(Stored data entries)
···

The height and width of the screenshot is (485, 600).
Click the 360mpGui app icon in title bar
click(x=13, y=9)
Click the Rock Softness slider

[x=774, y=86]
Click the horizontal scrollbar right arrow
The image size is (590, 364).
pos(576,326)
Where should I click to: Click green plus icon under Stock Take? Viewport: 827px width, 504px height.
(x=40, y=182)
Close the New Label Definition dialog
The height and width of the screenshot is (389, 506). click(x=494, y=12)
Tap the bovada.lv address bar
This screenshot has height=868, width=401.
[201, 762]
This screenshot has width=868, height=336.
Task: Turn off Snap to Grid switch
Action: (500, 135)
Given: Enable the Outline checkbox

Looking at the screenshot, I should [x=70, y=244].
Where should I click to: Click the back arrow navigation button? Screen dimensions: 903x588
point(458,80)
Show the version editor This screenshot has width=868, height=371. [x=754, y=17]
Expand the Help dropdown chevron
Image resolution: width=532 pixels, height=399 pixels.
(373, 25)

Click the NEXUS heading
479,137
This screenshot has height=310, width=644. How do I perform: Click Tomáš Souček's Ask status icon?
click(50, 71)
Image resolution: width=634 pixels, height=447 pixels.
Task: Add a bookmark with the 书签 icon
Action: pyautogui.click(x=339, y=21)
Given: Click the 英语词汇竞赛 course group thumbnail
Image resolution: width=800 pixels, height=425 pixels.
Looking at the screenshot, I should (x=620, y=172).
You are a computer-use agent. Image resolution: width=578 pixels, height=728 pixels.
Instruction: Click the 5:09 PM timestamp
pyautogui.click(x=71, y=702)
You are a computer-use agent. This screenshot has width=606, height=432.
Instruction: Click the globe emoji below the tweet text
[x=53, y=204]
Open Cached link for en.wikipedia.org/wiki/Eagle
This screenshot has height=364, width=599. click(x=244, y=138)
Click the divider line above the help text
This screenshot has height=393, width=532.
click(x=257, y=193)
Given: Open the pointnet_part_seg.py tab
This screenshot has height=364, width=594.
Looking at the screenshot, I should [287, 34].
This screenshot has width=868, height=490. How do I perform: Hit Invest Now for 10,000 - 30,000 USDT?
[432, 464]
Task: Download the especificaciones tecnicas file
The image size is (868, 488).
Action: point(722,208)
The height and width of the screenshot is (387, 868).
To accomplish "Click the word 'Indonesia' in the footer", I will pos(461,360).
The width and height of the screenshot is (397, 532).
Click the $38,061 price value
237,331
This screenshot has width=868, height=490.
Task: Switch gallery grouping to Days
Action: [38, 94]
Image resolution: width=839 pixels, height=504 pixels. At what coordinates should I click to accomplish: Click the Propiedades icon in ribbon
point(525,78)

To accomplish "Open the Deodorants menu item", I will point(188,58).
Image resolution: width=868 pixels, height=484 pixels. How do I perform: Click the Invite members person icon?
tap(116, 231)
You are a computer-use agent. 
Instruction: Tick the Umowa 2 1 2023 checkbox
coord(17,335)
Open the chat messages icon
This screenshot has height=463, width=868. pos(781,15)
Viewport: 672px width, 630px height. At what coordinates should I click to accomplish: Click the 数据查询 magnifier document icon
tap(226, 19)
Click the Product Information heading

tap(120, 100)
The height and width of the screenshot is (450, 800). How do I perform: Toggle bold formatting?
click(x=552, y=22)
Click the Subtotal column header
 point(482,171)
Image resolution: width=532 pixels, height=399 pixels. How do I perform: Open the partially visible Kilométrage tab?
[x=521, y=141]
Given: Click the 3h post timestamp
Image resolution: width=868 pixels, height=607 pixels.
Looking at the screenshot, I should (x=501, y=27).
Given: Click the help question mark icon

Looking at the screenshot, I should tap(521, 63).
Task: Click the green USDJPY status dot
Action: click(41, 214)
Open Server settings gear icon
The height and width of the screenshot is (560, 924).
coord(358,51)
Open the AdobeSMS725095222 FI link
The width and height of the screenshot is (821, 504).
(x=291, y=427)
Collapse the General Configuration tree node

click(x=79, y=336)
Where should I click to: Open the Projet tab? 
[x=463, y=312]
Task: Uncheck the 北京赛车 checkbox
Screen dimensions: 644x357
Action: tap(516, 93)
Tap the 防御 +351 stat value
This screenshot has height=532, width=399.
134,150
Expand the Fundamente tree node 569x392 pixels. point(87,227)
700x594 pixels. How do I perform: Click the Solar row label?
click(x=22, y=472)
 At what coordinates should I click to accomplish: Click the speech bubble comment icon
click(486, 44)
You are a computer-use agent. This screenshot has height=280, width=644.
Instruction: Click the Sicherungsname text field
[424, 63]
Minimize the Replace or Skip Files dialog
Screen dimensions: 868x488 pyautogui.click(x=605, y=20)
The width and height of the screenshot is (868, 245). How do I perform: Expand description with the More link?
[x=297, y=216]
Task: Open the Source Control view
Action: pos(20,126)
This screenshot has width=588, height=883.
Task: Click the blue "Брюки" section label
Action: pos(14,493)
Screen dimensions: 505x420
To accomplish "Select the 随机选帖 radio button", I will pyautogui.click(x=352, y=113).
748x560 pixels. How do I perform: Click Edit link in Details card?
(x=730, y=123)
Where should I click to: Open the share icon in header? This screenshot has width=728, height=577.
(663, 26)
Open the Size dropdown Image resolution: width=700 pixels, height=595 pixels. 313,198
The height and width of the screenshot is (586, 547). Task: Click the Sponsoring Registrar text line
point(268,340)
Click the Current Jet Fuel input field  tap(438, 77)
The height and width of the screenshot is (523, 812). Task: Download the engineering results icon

···

§ **EXERCISE BRIEF**: In the records above, locate the lines holding the word "Download". Copy each of them.

§ **TASK OUTPUT**:
Task: Download the especificaciones tecnicas file
The height and width of the screenshot is (523, 812). Task: Download the engineering results icon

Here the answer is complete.